AVAILABLE DATA Start Marker

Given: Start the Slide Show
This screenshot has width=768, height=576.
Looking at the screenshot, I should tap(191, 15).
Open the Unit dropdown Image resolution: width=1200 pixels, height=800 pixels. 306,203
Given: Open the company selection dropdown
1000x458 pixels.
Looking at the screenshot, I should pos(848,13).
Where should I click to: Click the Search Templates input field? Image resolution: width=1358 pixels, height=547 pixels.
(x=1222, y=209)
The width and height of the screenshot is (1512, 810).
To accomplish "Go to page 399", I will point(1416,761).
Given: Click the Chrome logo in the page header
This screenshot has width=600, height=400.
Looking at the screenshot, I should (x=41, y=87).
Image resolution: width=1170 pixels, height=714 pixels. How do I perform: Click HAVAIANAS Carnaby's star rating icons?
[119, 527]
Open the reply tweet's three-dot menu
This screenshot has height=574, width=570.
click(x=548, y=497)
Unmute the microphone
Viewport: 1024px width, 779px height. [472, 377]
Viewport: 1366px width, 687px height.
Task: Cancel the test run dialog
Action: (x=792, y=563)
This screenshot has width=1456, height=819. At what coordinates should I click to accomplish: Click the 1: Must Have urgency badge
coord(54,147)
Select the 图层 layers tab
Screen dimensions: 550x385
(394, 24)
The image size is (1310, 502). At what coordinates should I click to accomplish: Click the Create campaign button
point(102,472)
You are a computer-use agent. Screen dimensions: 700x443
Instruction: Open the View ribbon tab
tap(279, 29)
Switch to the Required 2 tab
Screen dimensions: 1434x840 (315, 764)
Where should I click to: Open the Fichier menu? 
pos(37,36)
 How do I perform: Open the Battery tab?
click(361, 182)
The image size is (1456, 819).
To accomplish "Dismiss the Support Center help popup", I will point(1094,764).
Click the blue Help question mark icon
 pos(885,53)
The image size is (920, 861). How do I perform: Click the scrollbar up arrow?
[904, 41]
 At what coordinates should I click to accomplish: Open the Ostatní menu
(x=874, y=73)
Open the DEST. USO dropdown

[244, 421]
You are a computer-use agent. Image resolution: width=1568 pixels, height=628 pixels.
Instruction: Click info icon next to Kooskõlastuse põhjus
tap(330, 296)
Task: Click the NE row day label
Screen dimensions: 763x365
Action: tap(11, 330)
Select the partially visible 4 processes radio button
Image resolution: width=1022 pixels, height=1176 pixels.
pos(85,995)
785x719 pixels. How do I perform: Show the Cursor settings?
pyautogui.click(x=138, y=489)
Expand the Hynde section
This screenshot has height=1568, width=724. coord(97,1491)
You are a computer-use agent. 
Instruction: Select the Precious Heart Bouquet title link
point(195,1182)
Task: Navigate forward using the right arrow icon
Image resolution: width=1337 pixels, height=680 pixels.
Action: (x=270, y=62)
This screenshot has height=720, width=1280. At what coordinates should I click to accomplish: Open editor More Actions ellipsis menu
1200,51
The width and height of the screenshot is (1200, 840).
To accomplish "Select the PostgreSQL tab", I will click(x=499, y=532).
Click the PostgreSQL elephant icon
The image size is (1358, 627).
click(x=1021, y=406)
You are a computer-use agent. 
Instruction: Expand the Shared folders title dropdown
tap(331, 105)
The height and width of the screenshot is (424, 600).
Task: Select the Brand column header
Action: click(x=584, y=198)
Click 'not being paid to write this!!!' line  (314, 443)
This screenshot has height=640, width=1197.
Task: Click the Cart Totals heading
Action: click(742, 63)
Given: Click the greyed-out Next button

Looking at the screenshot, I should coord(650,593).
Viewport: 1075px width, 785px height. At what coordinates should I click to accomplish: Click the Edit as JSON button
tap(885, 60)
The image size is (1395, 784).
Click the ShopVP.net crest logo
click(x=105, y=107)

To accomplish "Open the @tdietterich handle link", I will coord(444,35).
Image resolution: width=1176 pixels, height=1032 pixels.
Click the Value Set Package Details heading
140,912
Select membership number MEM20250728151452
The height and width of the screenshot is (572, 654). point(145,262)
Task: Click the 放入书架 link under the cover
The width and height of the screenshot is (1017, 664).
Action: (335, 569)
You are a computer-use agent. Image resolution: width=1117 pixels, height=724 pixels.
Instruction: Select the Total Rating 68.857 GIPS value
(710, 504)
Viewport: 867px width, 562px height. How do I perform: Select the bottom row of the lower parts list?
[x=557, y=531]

AVAILABLE DATA End Marker

WHAT IS BEING ASKED >> Take every line above that includes the string "page" and return it.

SOLVED PROBLEM >>
To accomplish "Go to page 399", I will point(1416,761).
Given: Click the Chrome logo in the page header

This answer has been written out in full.